FL118 induces dephosphorylation and inhibition of the DDX5 protein. (A), (C) FL118 treatment for 6 h eliminates DDX5 phosphorylation on tyrosine (Y) residues in both SW620 cells (A) and Mia Paca‐2 cells (C). (B), (D) FL118 treatment for 24 h not only maintains the elimination of DDX5 Y phosphorylation but also inhibits DDX5 proteins in both SW620 cells (B) and Mia Paca‐2 cells (D).
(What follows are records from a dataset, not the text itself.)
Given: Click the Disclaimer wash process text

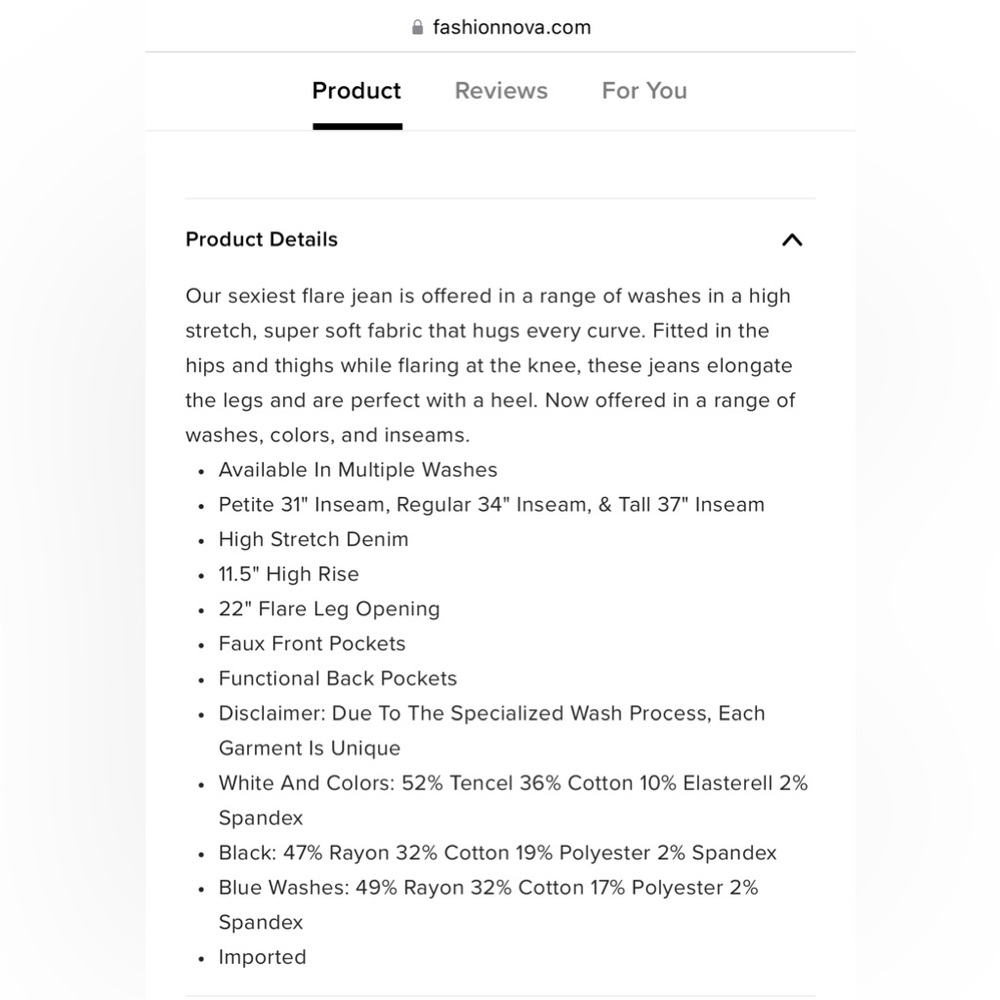Looking at the screenshot, I should click(491, 714).
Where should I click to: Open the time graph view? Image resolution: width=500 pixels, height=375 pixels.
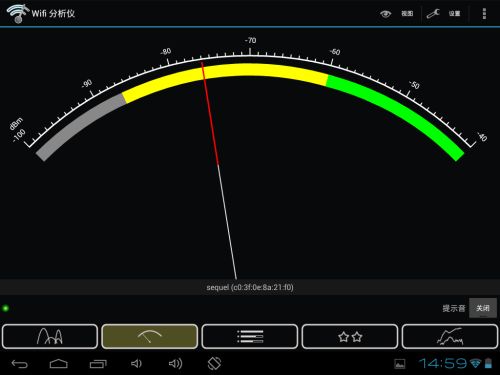tap(450, 336)
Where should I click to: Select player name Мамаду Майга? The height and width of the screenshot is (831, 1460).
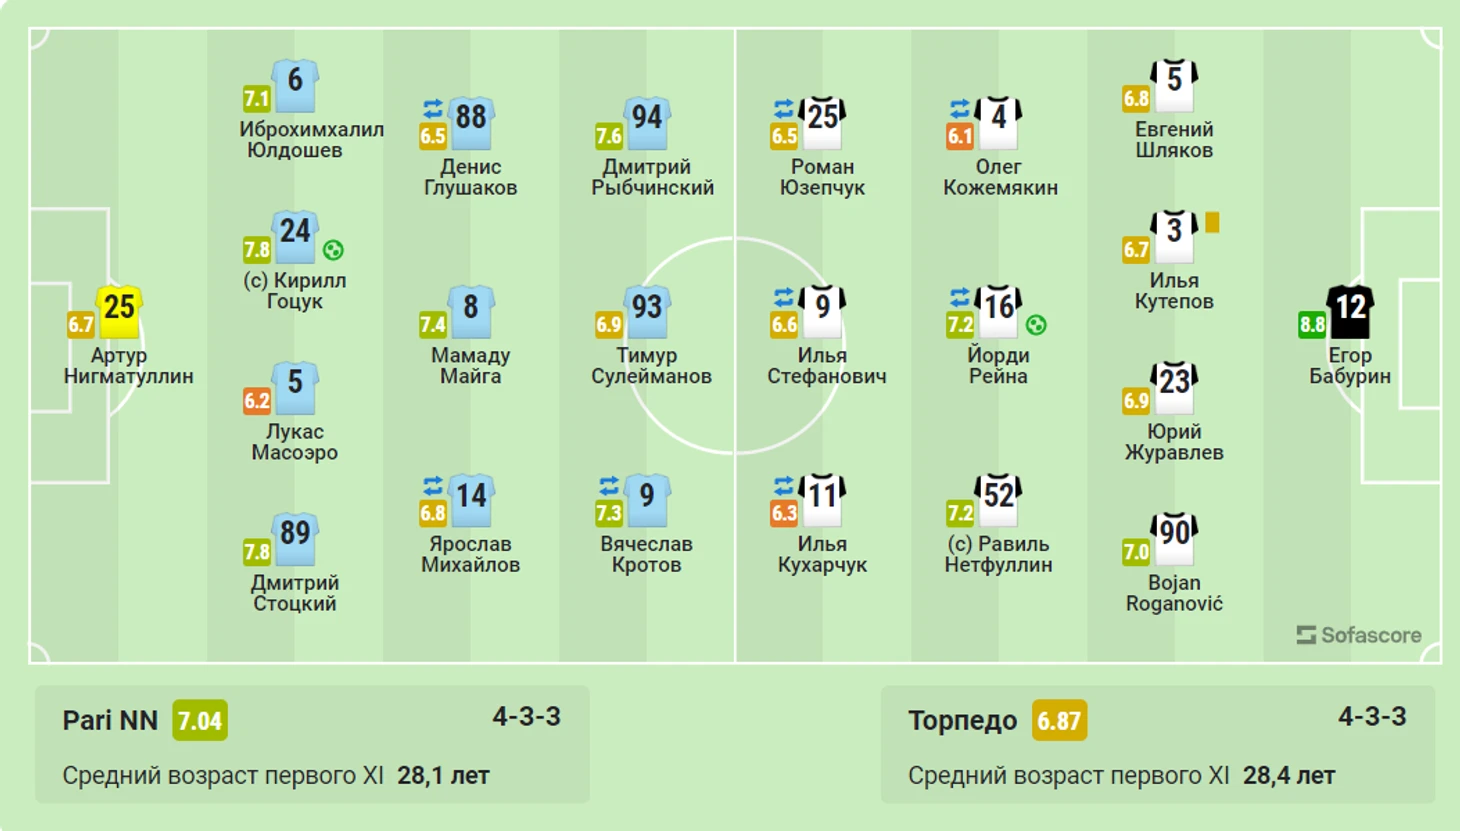coord(470,366)
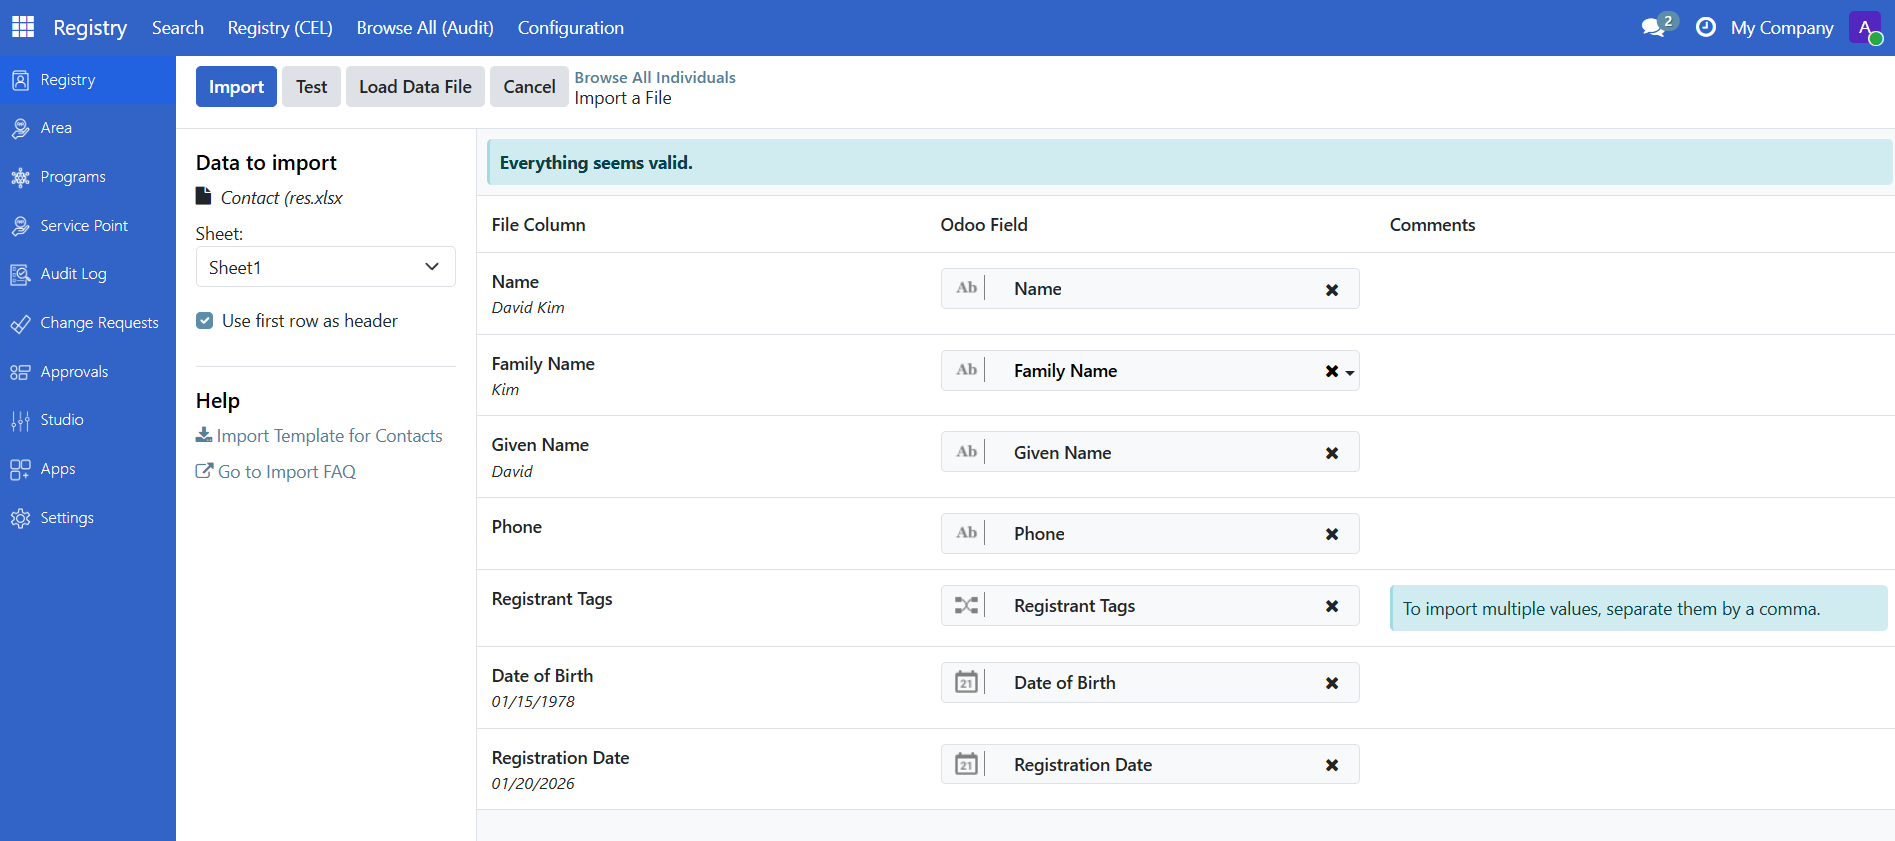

Colorectal cancer (CRC) SW620 cells and Pancreatic ductal adenocarcinoma (PDAC) Mia Paca‐2 cells with and without FL118 treatment for 6 h (A, C) or 24 h (B, D) as shown; cells were then analysed by immunoprecipitation (IP) with anti‐DDX5 antibody (αDDX5) or control IgG, followed by western blots with anti‐phospho‐tyrosine‐specific antibodies and αDDX5. The input controls shown in the bottom panel of (B) and (D) are 10% of cell lysates before IP. (E), (F) FL118 inhibits the DDX5 protein but not its mRNA. PDAC Panc‐1 and MiaPaca2 cells were treated with and without FL118 as shown. Cells were then analysed using western blots with DDX5 antibodies (E) or quantitative real‐time RT‐PCR (F). Data in (F) are the mean ± SD from three tests. (G) The proteasome inhibitor MG132 reverses FL118‐mediated degradation of the DDX5 protein. Mia Paca‐2, Panc‐1 and SW620 cells were treated with and without FL118 in the presence and absence of MG132 for 24 h as shown. Cells were then analysed using western blots with DDX5 antibody. The relative intensity (Rel. inten) was labelled in each western blot result. The histogram on the far‐left panel in (G) is the quantification of DDX5 protein bands (normalised to the GAPDH internal control) from two Mia Paca‐2 cell replicates. ***p value < .001. (H) FL118 treatment increases DDX5 ubiquitination. SW620 cells were treated with and without FL118 as shown. Cells were then analysed by IP with anti‐ubiquitin antibody, followed by western blots with αDDX5 antibodies. GAPDH in (B), (D), (E) and (G) is the internal protein loading control.